## Dataset records
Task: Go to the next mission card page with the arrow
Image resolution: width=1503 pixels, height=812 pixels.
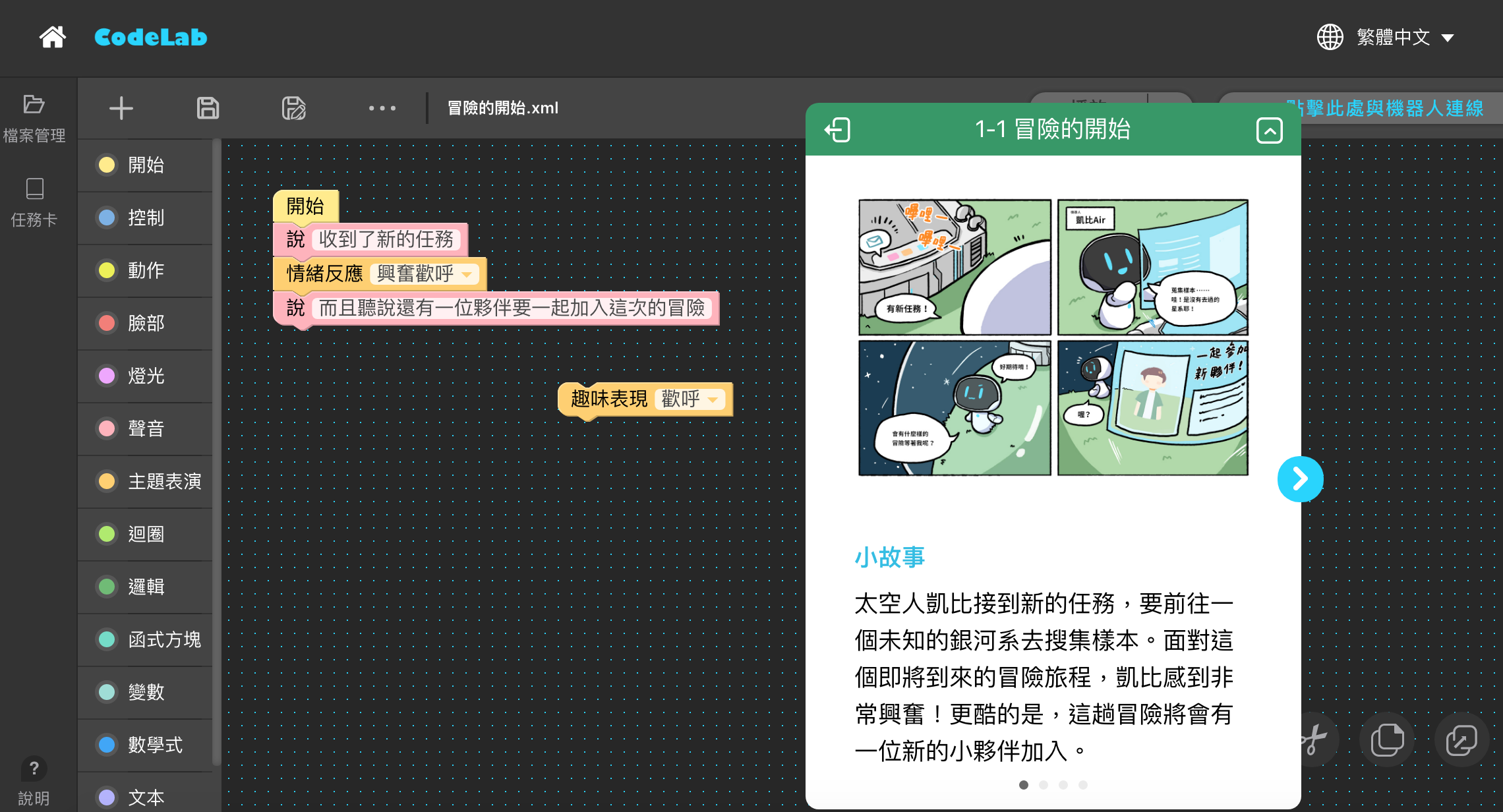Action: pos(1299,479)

---

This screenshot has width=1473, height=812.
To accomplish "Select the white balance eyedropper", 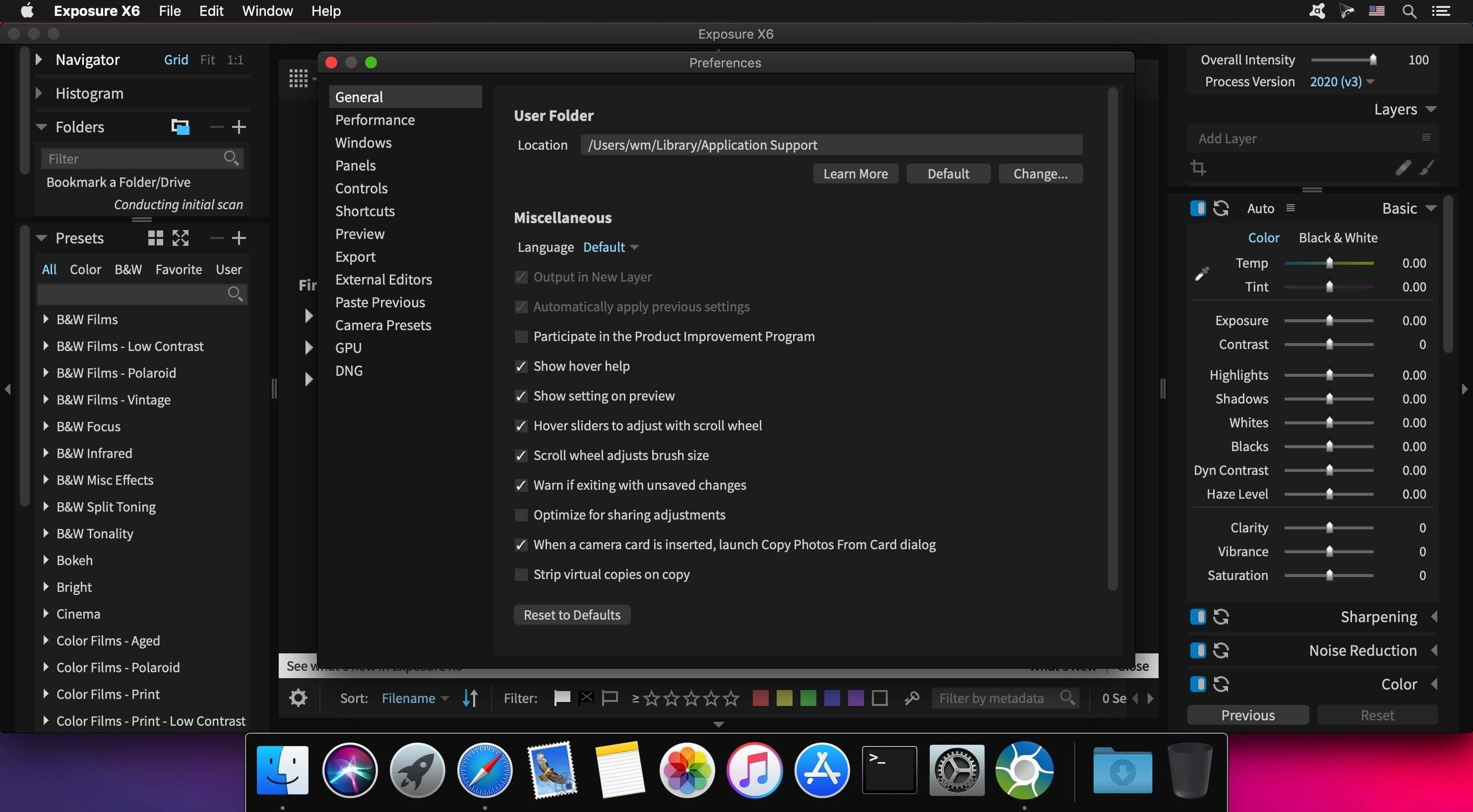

==

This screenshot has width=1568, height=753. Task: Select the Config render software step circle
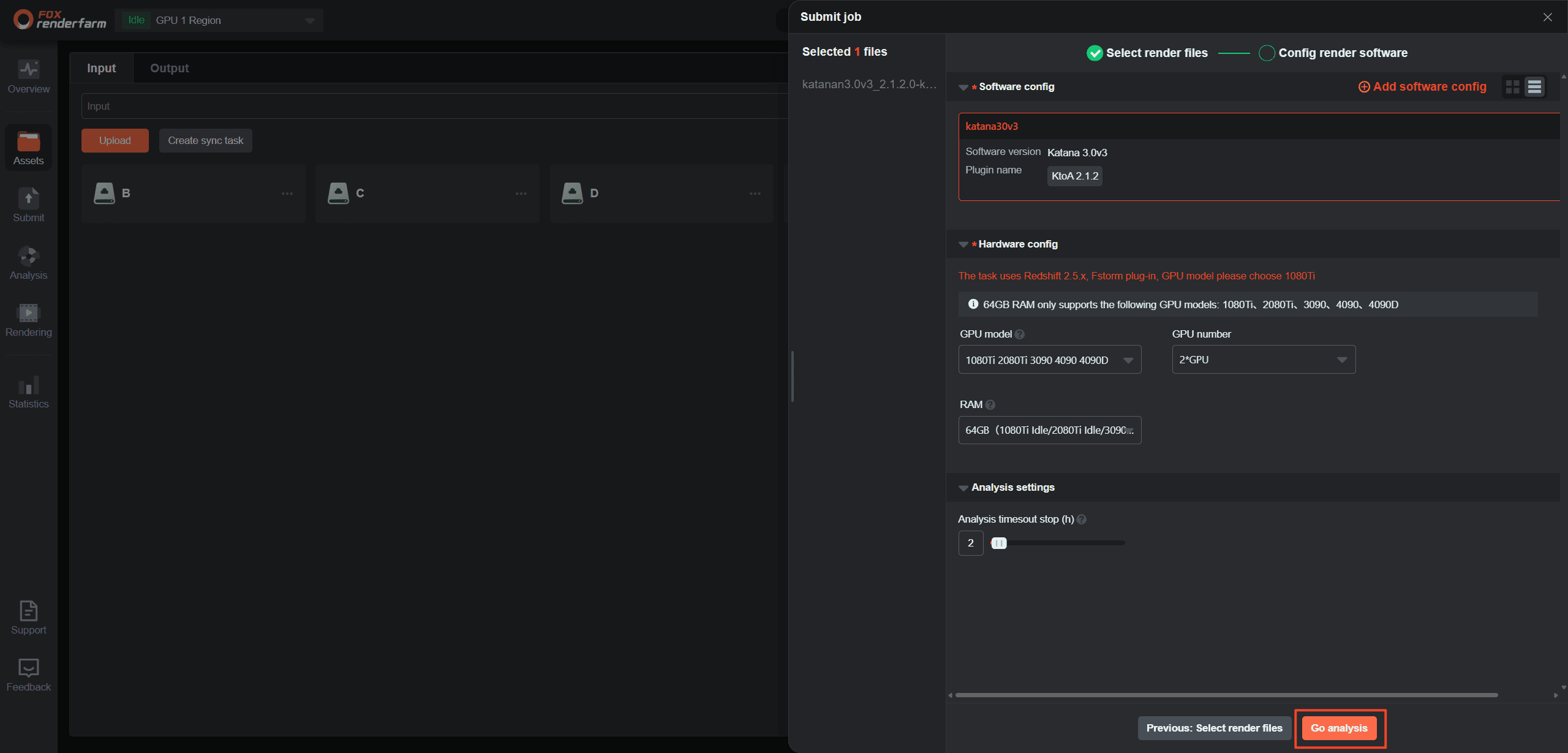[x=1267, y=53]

## What the exercise asks
Leave the pictures out. Output, exactly, the lines of the material above starting at the line containing "This screenshot has width=1473, height=812." and ending at the line containing "the white balance".

## Your solution
This screenshot has width=1473, height=812.
To accomplish "Select the white balance eyedropper", 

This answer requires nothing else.